今も悟空を追い掛け回しているその様子は、実に動きに無駄がなく、随分身軽で鋭い。
きっと相手が悟空やその仲間ではなかったら、大の男であろうと一蹴できるだろう。
ただでさえ悟空の息子である悟飯であるが、この女の血も引いているのだ。
優れた力を持つのは当然と言えば当然なのかも知れない。
ピッコロはそんなことを思いながら、チチと話を続けた。
「実はナメック星の戦士と融合した」
「融合?」
ピッコロの言葉にチチは小首を傾げる。
「ナメック星人は他のナメック星人と融合できる。それはオレもナメック星で知ったのだが」
「あんれ〜便利だなや〜」
便利とかそんな言葉で片付けるとは……ピッコロは少し眉根を寄せたが、とりあえず話を進めた。
「しかし一度融合したら分離する事は出来ない」
「やっぱり不便なんだべか?」
「……」
今度は不便ときたか……。
「だからだべか?おめえが時々違う人間なんでねえかって思うだよ」
「……」
何となくではあるのだが、チチの脳裏にこびりついているピッコロの印象とは違うような気がしていた。

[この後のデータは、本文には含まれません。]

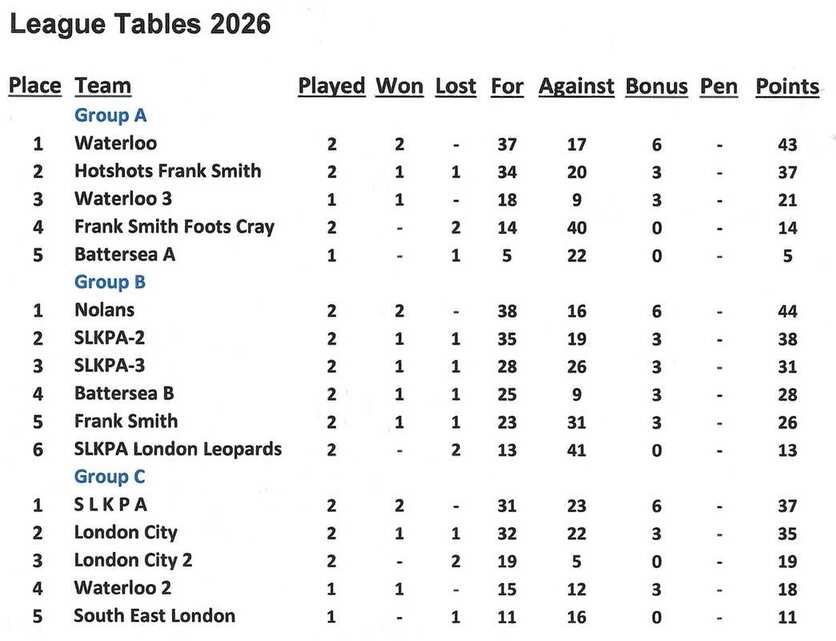The height and width of the screenshot is (641, 836).
Task: Select the SLKPA London Leopards team
Action: [x=178, y=449]
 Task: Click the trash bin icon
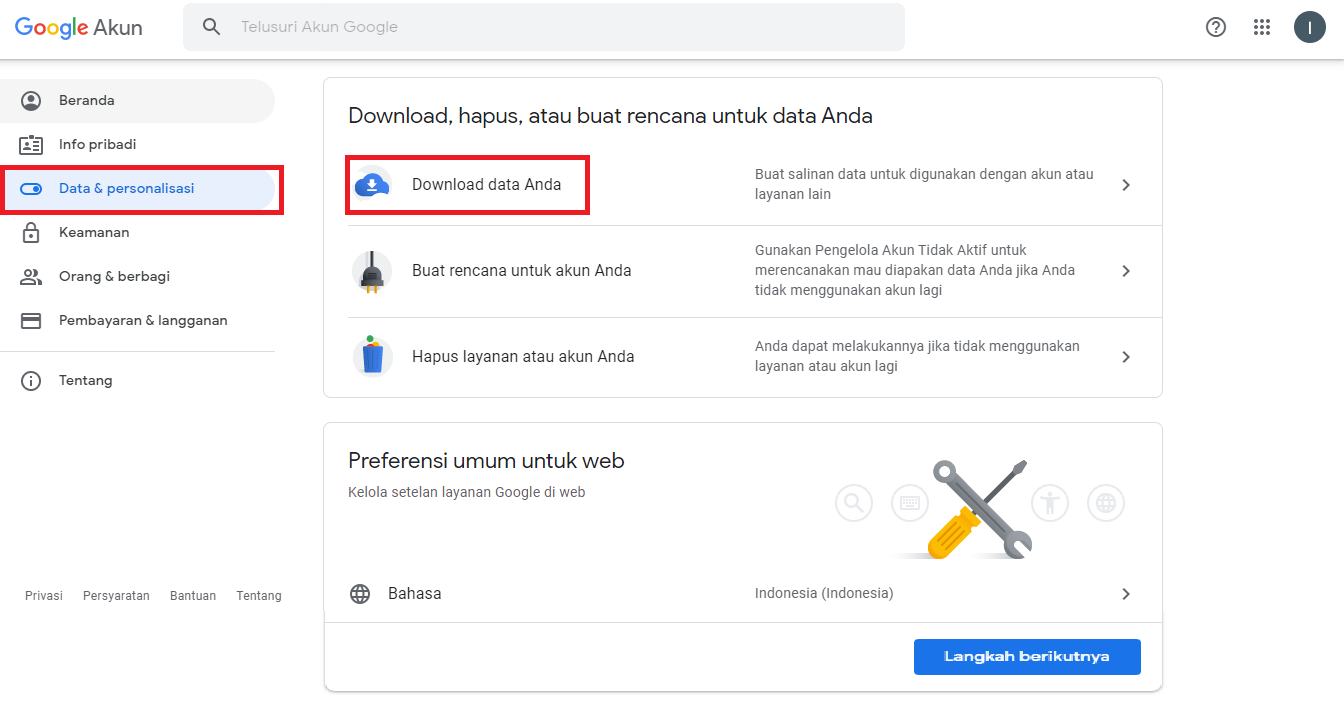(372, 356)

漠然としてだが、少し角が取れたような感じがするというか。
それが違う人間との融合が原因と言うが、本当にそれだけなのだろうか。
チチはそう思い、それを口にしてみた。
「でも、おめえが変わったのはそれだけでねえべな?」
「何?」
「悟飯ちゃんだべ。おめえ、悟飯ちゃんと接しているうちに、人間らしい心を取り戻したんだべな」
「貴様……」
ギロリとこちらを睨み付けているが少し緑の顔を赤らめているようにも見える。そうだからかあまり説得力がない。

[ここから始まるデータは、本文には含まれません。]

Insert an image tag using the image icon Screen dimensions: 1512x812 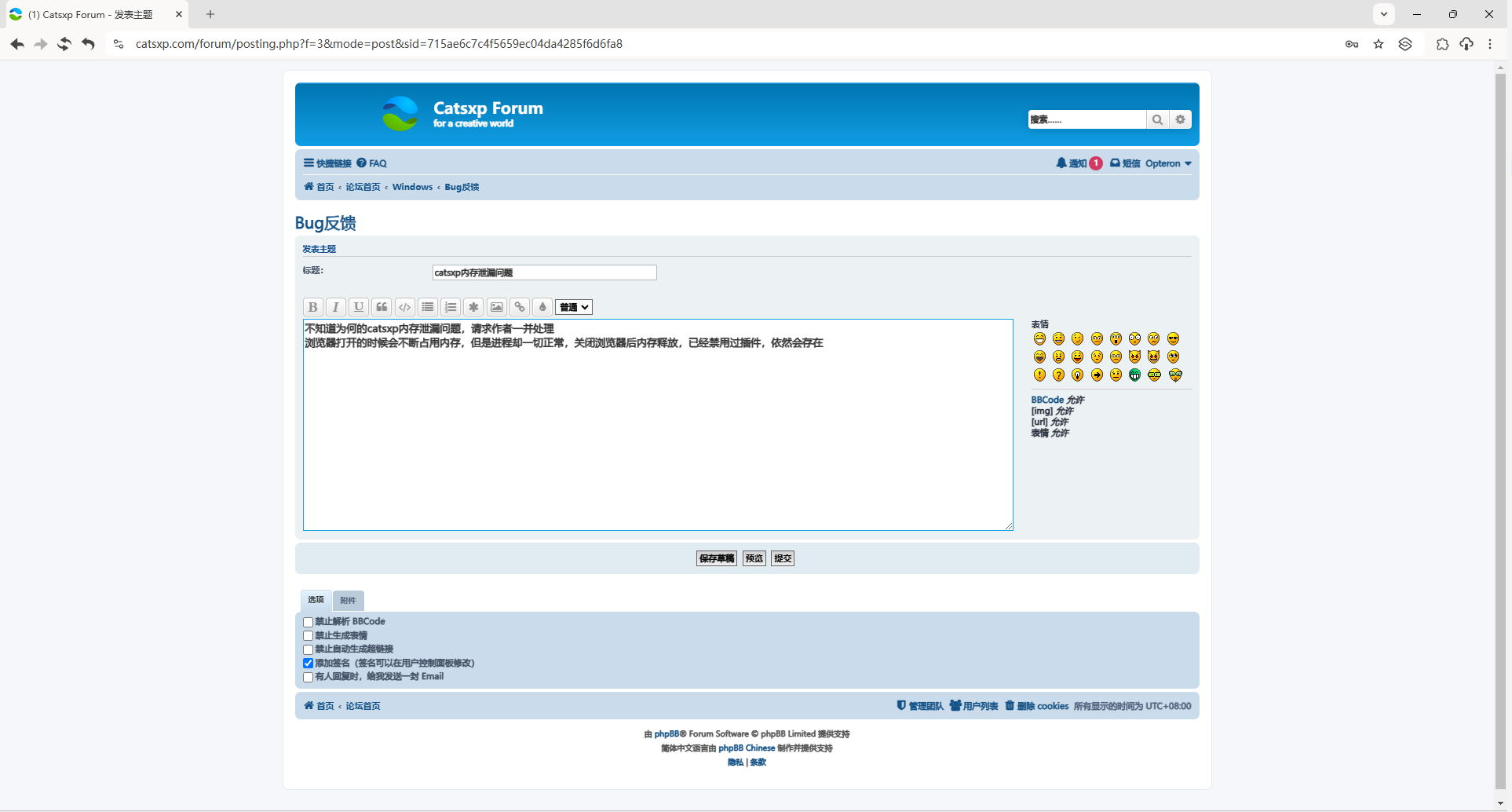(496, 307)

なのでかねてから感じていたことを思い切って言うことが出来た。
「恥かしがることねえでねえか。いいことだと思うだよ。おら、今のおめえの方がずっとかマシだって思うべ」
「……」
呆気にとられているような、それでいて照れているような、何だかそんなピッコロが急に人間味を帯びて見えた。
(何だべ。案外と普通の人間なんだべか?)
この瞬間からか、チチにとってピッコロが恐怖の大王ではなくなった。
「おめえは悟飯ちゃんが大事なんだべ?それだけで十分変わっただよ。さすがおらの悟飯ちゃん!!」
嬉しそうにニッコリと微笑みながらそう言うチチはいつも眉間に皺を寄せているチチではなかった。
「……」
何だかばつが悪い。何と言うか見透かされているような気がした。
ピッコロはチチにはわからないように忌々しそうに舌打ちをした。
この女は苦手だ。悟空でなくても、この女の扱いは難しい。ピッコロはそう思い、水を一口含んだ。